(Screenshot grounding data)
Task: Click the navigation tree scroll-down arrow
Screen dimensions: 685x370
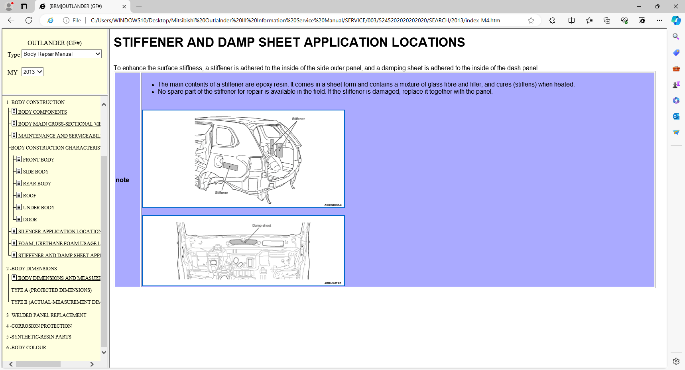Action: coord(104,352)
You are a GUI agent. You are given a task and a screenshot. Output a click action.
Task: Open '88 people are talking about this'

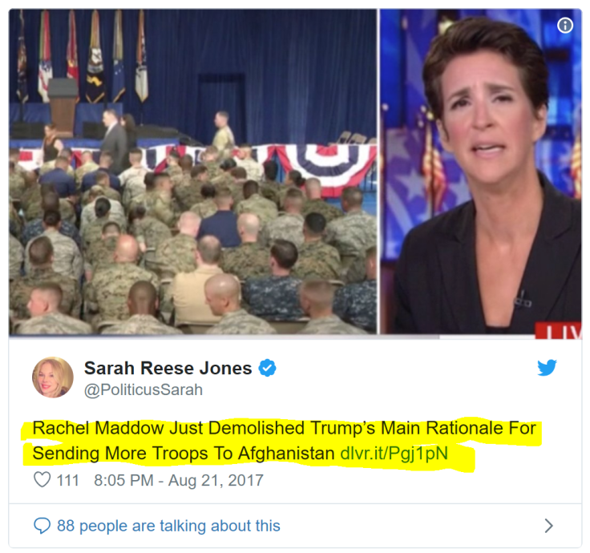pyautogui.click(x=168, y=526)
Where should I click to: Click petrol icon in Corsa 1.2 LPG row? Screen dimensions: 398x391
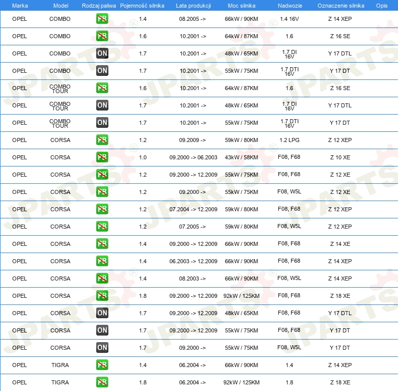pos(102,140)
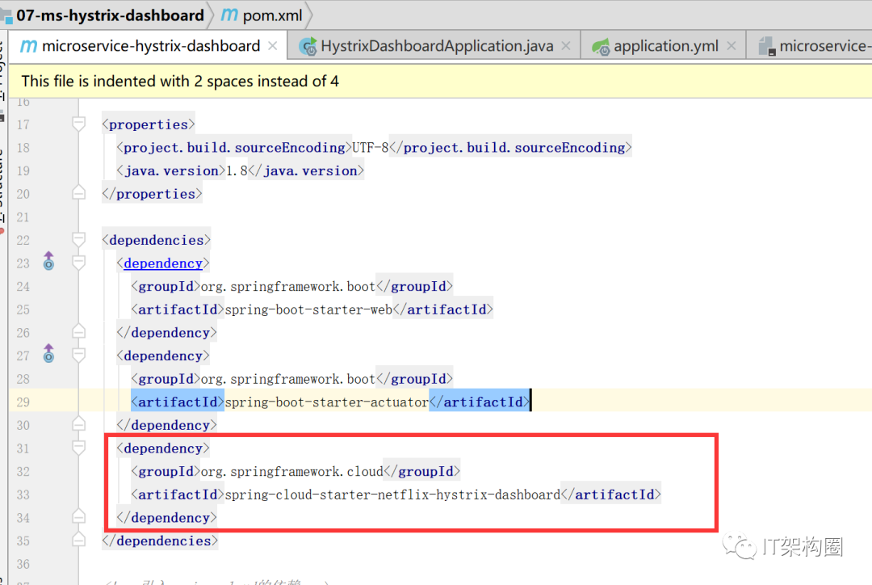Click the gutter dependency icon on line 27
Screen dimensions: 872x585
(49, 353)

Activity
Where an entry holds an image, drop the image and copy the remaining text exactly.

Answer space
Task: Click the navigation tree scroll-down arrow
Screen dimensions: 685x370
Action: coord(104,352)
You are a GUI agent. You are given a task and a screenshot. Output a click action.
Task: Open '88 people are talking about this'

pyautogui.click(x=168, y=526)
Where should I click to: Click petrol icon in Corsa 1.2 LPG row? Screen dimensions: 398x391
pos(102,140)
Click the gutter dependency icon on line 27
Screen dimensions: 872x585
(49, 353)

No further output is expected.